Along with many others I have and always will prefer winter birding, for starters there is just so much more happening in regard to Waders and Wildfowl, the Outfall is one of those places that only comes to life in the winter.
It has a massive food source coming from Thames Water; it is now in that period when it is just coming into its own.
Numbers of Wildfowl are rapidly increasing, this morning’s visit provided 9 returning Black Tailed Godwit with a good count of 54 Redshank and a single Curlew.
The Outfall below looking west towards the 2nd Jetty which is the Gull breeding Jetty, Canary Wharf in the distance.I usualy view from the corner of the road, inland is Thames Water.
Teal numbers continue to multiply with a count of 419 at the Outfall and the Creek, one day a Green Winger hopefully.
From the Outfall I moved on to the Thames Water site and came across 3 Common Sandpipers feeding in separate tanks, one of which appeared to be very approachable. As you know Common Sands flush quite early and are not usually that approachable, this particular bird was quite a film star and stayed put. I was not sure what the credentials were for Spotted Sandpiper so I took a few photos and checked as soon as I got home, additionally checking with a 2nd opinion.

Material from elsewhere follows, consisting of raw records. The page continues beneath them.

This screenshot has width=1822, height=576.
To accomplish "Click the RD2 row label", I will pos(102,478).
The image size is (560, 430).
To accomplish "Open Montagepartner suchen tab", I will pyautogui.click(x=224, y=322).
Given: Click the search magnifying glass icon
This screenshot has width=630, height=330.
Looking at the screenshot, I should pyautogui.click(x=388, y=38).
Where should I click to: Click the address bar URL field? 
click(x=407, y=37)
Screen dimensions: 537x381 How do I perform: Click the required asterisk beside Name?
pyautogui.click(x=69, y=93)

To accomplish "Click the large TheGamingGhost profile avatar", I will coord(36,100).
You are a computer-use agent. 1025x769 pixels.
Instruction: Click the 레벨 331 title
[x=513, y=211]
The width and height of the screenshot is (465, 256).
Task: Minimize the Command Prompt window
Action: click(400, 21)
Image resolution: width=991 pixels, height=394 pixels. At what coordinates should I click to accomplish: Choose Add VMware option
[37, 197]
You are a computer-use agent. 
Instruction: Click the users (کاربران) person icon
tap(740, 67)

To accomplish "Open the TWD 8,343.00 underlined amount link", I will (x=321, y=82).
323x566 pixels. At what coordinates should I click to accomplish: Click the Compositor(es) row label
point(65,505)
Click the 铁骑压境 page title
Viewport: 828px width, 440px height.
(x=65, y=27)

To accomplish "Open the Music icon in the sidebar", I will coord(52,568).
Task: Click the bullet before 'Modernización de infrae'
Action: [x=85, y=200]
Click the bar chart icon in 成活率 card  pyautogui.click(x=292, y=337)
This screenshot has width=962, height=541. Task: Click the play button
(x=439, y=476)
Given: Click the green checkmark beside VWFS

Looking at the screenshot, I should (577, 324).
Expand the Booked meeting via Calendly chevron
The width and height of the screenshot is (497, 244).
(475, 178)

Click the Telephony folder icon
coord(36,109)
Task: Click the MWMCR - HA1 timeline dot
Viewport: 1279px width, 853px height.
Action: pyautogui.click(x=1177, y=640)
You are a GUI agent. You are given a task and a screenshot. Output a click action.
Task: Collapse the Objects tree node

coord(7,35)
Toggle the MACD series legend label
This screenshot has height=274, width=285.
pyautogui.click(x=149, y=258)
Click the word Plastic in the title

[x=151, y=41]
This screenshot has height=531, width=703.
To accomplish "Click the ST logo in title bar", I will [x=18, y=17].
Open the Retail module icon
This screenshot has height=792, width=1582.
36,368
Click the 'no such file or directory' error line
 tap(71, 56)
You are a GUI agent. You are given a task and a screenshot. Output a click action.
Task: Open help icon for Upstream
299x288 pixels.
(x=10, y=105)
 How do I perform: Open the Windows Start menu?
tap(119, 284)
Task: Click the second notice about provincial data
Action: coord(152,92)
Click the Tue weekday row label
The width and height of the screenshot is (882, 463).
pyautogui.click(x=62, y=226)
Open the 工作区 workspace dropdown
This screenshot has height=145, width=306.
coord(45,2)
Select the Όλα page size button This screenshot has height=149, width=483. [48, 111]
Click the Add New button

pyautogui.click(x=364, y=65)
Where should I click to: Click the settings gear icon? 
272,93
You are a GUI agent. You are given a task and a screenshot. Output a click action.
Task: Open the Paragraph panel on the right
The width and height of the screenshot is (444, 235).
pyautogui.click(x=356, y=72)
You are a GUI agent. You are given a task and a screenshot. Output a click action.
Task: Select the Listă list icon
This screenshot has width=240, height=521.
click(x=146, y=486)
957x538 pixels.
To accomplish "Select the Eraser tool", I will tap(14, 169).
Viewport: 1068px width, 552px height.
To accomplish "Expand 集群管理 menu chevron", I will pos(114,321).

It turned out to be a normal Common Sandpiper, bill, colour of legs and tail not being right for Spotted Sandpiper. Its approachability I must admit threw me a bit but I will know what to look for when I do find one, there’s nothing like being positive.
My year list for the site continues to climb and I reached 99 with Lesser Redpoll, House Sparrow, Mistle Thrush and Goldcrest.Not too bad for a relatively small site, highlights for the year so far include Bearded Tit, Scaup and Jack Snipe, hopefully more to come.